***** Exercise data

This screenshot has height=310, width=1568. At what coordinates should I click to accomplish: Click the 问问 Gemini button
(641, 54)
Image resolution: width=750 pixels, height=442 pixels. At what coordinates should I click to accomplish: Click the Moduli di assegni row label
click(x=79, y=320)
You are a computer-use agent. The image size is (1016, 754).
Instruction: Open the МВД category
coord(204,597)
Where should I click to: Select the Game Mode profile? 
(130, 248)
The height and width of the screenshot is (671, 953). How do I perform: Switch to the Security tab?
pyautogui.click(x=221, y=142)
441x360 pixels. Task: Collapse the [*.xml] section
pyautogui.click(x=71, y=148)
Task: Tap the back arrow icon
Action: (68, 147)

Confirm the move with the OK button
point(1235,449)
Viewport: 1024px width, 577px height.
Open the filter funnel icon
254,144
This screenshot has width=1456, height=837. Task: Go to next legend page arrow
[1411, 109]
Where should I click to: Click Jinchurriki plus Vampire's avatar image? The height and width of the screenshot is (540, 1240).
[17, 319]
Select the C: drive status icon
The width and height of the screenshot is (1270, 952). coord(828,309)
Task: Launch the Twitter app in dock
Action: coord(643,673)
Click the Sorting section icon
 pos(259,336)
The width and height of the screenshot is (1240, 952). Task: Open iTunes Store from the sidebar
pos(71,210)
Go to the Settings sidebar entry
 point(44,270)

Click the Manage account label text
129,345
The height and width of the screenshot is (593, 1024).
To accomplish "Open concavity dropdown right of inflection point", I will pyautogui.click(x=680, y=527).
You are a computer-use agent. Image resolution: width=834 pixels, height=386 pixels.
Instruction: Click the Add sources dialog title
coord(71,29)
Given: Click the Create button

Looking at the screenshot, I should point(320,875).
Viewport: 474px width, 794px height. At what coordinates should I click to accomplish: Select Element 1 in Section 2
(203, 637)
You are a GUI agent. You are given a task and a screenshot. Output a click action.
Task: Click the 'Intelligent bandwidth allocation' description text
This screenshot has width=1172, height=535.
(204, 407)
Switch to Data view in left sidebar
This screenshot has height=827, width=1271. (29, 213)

**********

Copy out each line from the listing that contains the string "computer".

You are a computer-use agent. The image size is (1016, 754).
You are a computer-use agent. Image resolution: width=834 pixels, height=386 pixels.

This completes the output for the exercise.